Let's solve this step by step.
---
Given:
- A bag has:
- 5 blue marbles
- 7 green marbles
- Total marbles = 5 + 7 =
12
- Marbles are drawn
without replacement (so the total number decreases after the first draw)
We are to complete a
probability tree diagram and answer some probability questions.
---
##
Step 1: Complete the Tree Diagram
First Draw:
- Probability of drawing a
blue marble (B):
$ P(B) = \frac{5}{12} $
- Probability of drawing a
green marble (G):
$ P(G) = \frac{7}{12} $
---
Second Draw (depends on what was drawn first)
#### Case 1: First draw is
Blue (B)
- Remaining marbles: 4 blue, 7 green → total = 11
- $ P(B|B) = \frac{4}{11} $
- $ P(G|B) = \frac{7}{11} $
So:
- $ P(B,B) = \frac{5}{12} \times \frac{4}{11} = \frac{20}{132} $
✔ (already given)
- $ P(B,G) = \frac{5}{12} \times \frac{7}{11} = \frac{35}{132} $
#### Case 2: First draw is
Green (G)
- Remaining marbles: 5 blue, 6 green → total = 11
- $ P(B|G) = \frac{5}{11} $
- $ P(G|G) = \frac{6}{11} $
So:
- $ P(G,B) = \frac{7}{12} \times \frac{5}{11} = \frac{35}{132} $
- $ P(G,G) = \frac{7}{12} \times \frac{6}{11} = \frac{42}{132} $
---
Now let’s fill in the missing parts of the tree:
---
Completed Tree Diagram:
```
First drawn Second drawn Outcome
B (5/12) B (4/11) B,B = (5/12)(4/11) = 20/132
G (7/11) B,G = (5/12)(7/11) = 35/132
G (7/12) B (5/11) G,B = (7/12)(5/11) = 35/132
G (6/11) G,G = (7/12)(6/11) = 42/132
```
Now fill in the blanks from the image:
> B, G = $ \frac{5}{12} \times \frac{7}{11} = \boxed{\frac{35}{132}} $
> G, B = $ \frac{7}{12} \times \frac{5}{11} = \boxed{\frac{35}{132}} $
> G, G = $ \frac{7}{12} \times \frac{6}{11} = \boxed{\frac{42}{132}} $
---
##
Part b: Use the tree diagram to find probabilities
i.
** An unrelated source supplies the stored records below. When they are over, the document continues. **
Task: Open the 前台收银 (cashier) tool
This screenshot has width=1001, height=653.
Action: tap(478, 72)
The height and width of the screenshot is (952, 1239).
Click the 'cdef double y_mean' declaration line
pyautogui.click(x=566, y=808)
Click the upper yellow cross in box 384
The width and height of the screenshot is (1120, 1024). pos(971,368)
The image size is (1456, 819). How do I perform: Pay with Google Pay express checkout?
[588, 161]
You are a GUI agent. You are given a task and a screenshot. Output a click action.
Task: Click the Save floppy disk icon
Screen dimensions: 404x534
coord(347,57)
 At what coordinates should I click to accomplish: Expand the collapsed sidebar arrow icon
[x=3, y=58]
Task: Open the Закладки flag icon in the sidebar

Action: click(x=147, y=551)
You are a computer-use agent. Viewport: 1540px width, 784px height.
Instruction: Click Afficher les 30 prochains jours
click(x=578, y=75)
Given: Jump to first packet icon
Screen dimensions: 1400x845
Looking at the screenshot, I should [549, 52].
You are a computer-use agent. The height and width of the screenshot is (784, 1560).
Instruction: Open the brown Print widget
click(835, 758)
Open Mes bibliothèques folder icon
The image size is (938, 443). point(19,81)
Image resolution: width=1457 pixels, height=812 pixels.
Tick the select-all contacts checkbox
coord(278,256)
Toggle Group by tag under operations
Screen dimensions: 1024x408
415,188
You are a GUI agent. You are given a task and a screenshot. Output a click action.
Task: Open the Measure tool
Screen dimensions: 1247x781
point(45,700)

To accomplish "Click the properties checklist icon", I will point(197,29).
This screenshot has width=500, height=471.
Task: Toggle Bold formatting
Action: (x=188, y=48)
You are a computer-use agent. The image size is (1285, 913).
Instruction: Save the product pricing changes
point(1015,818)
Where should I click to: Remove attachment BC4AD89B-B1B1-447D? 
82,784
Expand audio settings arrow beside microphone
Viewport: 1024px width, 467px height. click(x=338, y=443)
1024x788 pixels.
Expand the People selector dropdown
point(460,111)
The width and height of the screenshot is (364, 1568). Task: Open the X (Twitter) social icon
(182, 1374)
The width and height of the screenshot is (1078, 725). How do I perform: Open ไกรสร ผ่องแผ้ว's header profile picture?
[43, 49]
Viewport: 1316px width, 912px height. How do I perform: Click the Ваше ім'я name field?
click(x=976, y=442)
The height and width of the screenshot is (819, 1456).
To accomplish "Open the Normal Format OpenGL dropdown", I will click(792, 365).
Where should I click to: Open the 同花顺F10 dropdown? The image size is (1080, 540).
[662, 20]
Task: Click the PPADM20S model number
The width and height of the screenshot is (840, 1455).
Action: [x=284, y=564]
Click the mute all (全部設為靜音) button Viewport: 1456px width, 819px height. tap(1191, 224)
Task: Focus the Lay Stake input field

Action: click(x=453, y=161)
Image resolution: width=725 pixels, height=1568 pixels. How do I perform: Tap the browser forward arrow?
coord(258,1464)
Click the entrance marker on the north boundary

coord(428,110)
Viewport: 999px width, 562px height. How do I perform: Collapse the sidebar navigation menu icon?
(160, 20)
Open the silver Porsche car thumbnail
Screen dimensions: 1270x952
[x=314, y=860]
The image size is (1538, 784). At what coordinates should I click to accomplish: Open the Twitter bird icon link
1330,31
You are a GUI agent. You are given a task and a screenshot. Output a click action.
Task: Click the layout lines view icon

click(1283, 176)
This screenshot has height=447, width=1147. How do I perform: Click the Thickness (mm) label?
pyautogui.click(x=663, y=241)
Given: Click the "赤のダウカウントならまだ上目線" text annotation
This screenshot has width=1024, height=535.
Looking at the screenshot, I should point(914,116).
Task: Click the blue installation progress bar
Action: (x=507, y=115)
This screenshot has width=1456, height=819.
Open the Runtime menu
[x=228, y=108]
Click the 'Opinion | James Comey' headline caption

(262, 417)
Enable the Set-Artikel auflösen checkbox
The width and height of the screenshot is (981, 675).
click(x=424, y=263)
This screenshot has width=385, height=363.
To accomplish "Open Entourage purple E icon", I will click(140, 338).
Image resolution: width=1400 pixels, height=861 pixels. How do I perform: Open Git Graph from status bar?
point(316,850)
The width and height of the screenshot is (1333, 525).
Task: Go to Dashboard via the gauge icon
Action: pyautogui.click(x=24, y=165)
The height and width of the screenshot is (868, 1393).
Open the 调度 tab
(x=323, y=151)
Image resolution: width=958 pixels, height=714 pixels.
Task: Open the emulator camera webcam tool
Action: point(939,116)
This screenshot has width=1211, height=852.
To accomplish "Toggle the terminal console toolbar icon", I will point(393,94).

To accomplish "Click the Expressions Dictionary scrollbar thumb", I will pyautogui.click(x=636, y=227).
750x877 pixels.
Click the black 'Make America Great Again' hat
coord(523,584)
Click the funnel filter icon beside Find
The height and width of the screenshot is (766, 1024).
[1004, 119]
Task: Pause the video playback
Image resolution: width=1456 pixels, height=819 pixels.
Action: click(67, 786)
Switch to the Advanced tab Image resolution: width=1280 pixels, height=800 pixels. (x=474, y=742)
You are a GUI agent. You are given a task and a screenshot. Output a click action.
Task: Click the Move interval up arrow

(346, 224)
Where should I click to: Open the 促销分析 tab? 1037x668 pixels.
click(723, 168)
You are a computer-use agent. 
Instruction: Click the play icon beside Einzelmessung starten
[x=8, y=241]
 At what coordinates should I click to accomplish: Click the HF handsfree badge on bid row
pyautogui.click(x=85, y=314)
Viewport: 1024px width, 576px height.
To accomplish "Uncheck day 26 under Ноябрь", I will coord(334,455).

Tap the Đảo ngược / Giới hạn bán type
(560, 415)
Blue then green = $ P(B,G) = \frac{35}{132} $
✔ Already calculated above.
---
ii. Green twice = $ P(G,G) = \frac{42}{132} $
Simplify:
$ \frac{42}{132} = \frac{7}{22} $ (divide numerator and denominator by 6)
✔ So: $ \boxed{\frac{7}{22}} $ or $ \frac{42}{132} $
---
iii. One blue and one green
This can happen in
two ways:
- Blue then Green: $ \frac{35}{132} $
- Green then Blue: $ \frac{35}{132} $
Total:
$ \frac{35}{132} + \frac{35}{132} = \frac{70}{132} = \frac{35}{66} $
✔ So: $ \boxed{\frac{35}{66}} $
---
iv. Two of same colour
This includes:
- Blue then Blue: $ \frac{20}{132} $
- Green then Green: $ \frac{42}{132} $
Total:
$ \frac{20}{132} + \frac{42}{132} = \frac{62}{132} = \frac{31}{66} $
✔ So: $ \boxed{\frac{31}{66}} $
---
##
✔ Final Answers:
Tree Diagram Fill-ins:
- B, G = $ \frac{5}{12} \times \frac{7}{11} = \frac{35}{132} $
- G, B = $ \frac{7}{12} \times \frac{5}{11} = \frac{35}{132} $
- G, G = $ \frac{7}{12} \times \frac{6}{11} = \frac{42}{132} $
Part b:
i. Blue then green = $ \boxed{\frac{35}{132}} $
ii. Green twice = $ \boxed{\frac{42}{132}} $ or $ \boxed{\frac{7}{22}} $
iii. One blue and one green = $ \boxed{\frac{70}{132}} $ or $ \boxed{\frac{35}{66}} $
iv. Two of same colour = $ \boxed{\frac{62}{132}} $ or $ \boxed{\frac{31}{66}} $
---
Let me know if you'd like this simplified further or visualized!
Parent Tip: Review the logic above to help your child master the concept of probability with and without replacement worksheet.